- IATA: none; ICAO: none; FAA LID: WA81;

Summary
- Airport type: Private
- Owner: North/South Airpark Association
- Serves: Vancouver, Washington
- Elevation AMSL: 312 ft (95 m)
- Coordinates: 45°37′52″N 122°31′51″W﻿ / ﻿45.63111°N 122.53083°W
- Interactive map of Evergreen North–South Airpark

Runways
| Direction | Length |  | Surface |
| ft | m |
| 18/36 | 1,700 | 518 | Turf |
- Source: Federal Aviation Administration

= Evergreen North–South Airpark =

Airport in Washington, United States

Evergreen North–South Airpark is a private-use airport located six nautical miles (11 km) east-northeast of the central business district of Vancouver, in Clark County, Washington, United States. It is owned by North/South Airpark Association.
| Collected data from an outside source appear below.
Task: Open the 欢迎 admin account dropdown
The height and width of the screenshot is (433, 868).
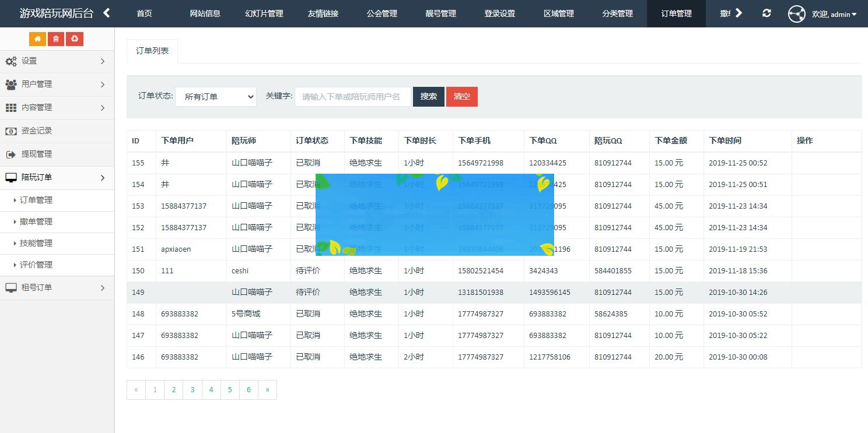Action: [x=834, y=14]
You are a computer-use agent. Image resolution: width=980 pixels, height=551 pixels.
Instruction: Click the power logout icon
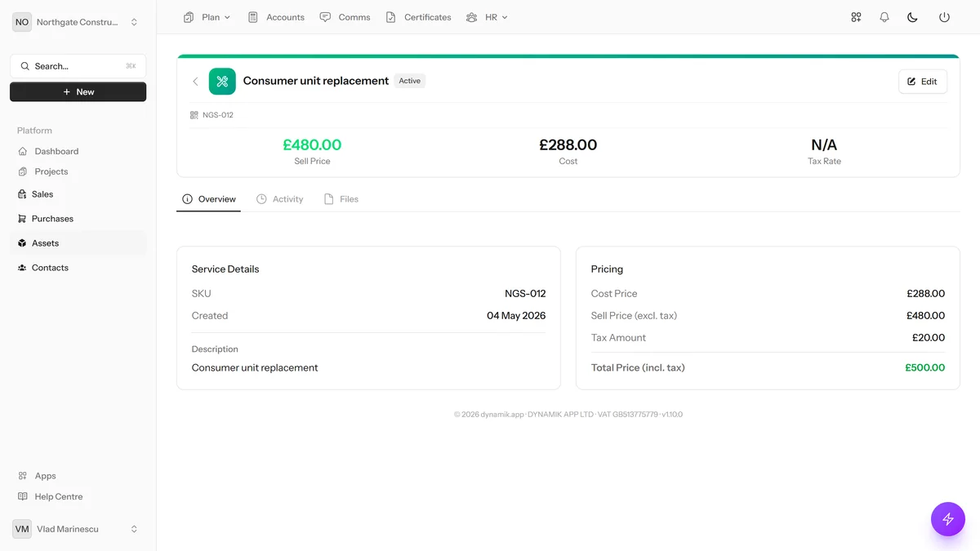pyautogui.click(x=944, y=17)
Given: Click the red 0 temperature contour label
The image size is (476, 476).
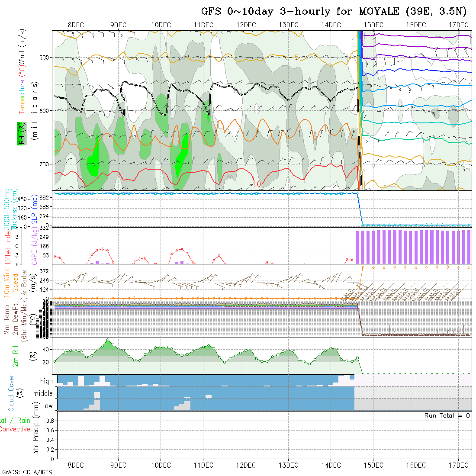Looking at the screenshot, I should click(x=258, y=184).
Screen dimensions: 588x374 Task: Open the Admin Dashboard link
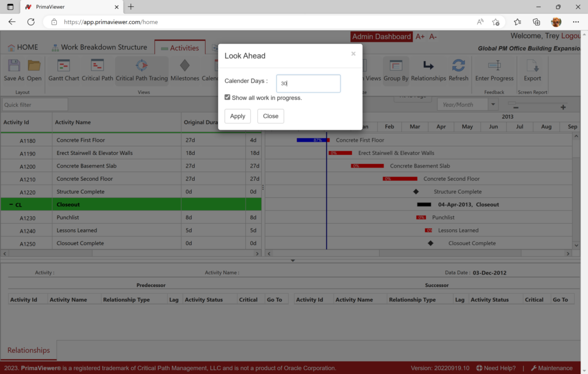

The airpark was established in 1968, adjoining Evergreen Field which closed in 2006. After a four-year legal battle with a neighboring commercial property owner and the county planning commission, the airpark owners won the right to continue flight operations in 1997.

== Facilities and aircraft ==
Evergreen North–South Airpark is at an elevation of 312 feet (95 m) above mean sea level. It has one runway designated 18/36 with a turf surface measuring 1,700 by 75 feet (518 x 23 m).

As of May 18, 2023, there were 17 single-engine aircraft based at this airport.